The National Hockey League and NHL Players' Assn. reached tentative agreement on a new collective bargaining agreement early Sunday morning, opening the way for training camps to open later this week after both sides put on paper and ratify the terms of the complex agreement.
“The framework of a deal has been agreed upon,” NHL Commissioner Gary Bettman told reporters at a news conference held shortly before 6 a.m. EST.
Both sides said work remained to be done on many issues but they were able to compromise on their key differences. The term of the deal will be 10 years, with a mutual opt-out clause after eight years; the maximum length of player contracts will be seven years with an exception permitting teams to re-sign their own free agents for eight years, and the salary cap for the 2013-14 season was set at $64.3 million with a floor (minimum) of $44 million.
Other provisions, such as a 50-50 split of hockey-related revenues, had been previously agreed upon.
“Hopefully in a few days people can start watching people who are skating and not us,” NHLPA Executive Director Donald Fehr told reporters in New York.
Said Bettman: “Absolutely.”
The league did not announce the dates for camps or the season to open but it expects to make those details public later Sunday or on Monday. If the ratification process goes quickly, teams might be able to squeeze in 50 games.
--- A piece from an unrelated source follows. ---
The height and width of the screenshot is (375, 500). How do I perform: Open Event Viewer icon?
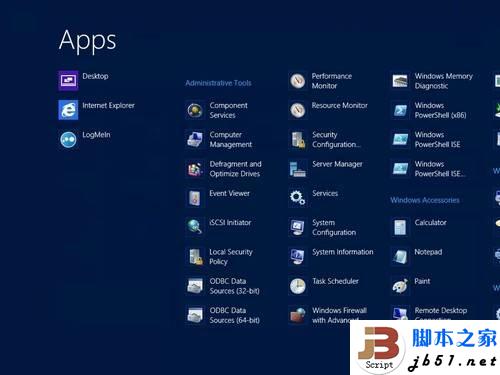(195, 198)
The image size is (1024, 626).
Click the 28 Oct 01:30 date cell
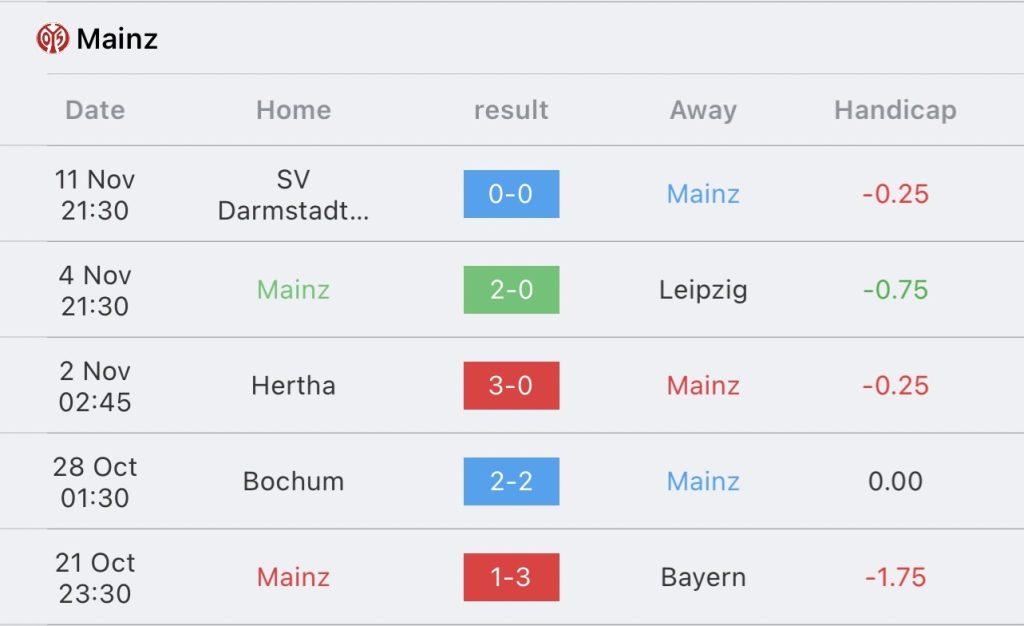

Bettman has said 48 games would be the fewest that could be played in a season with “integrity.”
Like the 1994-95 season, which was shortened to 48 games by a league-imposed lockout, this season is expected to be limited to intraconference play in order to emphasis geographic and conference rivalries and potentially win back fans who were alienated by the labor unrest.
The NHL locked out players on Sept. 15, claiming it could not continue paying players 57% of hockey-related revenues, as it did last season under the previous labor deal. Its first offer was to give players 43% of revenues, which angered players and might have prolonged the negotiating process.
The salary cap for the 2012-13 season will be a prorated portion of the $70.2 that was agreed upon for this season. Teams will be allowed to buy out two contracts before the 2013-14 season and those contracts will not count against the team’s salary cap.
A marathon negotiating session on Saturday that once again involved federal mediator Scot L. Beckenbaugh helped break their long and bitter stalemate. They have not completed all the details of some provisions, including the hot-button topic of the league’s liability for players’ pensions, but they felt they had accords on enough pivotal issues to announce the tentative agreement.
Bettman had come under increasing pressure recently from owners of big-market teams that wanted to launch the season, but he felt obligated to protect small-market teams and get them a lower salary cap and lower salary floor. After weeks of little talk and no negotiating, Bettman presented a 288-page proposal to the NHLPA on Dec. 27.
That move touched off an accelerated round of talks that nearly went off the rails at least once, when the NHL tried to reduce the penalties levied against teams that under-report hockey-related revenues. However, they managed a breakthrough in the early hours Sunday, thanks in no small part to the work of Beckenbaugh.
George H. Cohen, director of the Federal Mediation and Conciliation Service, singled out Beckenbaugh for providing “assistance of the highest caliber to the parties throughout the most critical periods in the negotiations.”
Cohen added, “On behalf of the FMCS, I want to extend our congratulations to both parties for their important accomplishment. The negotiated agreement represents the successful culmination of a long and difficult road in which the parties ultimately were able to reach mutually acceptable solutions to a wide variety of contentious subjects of bargaining.”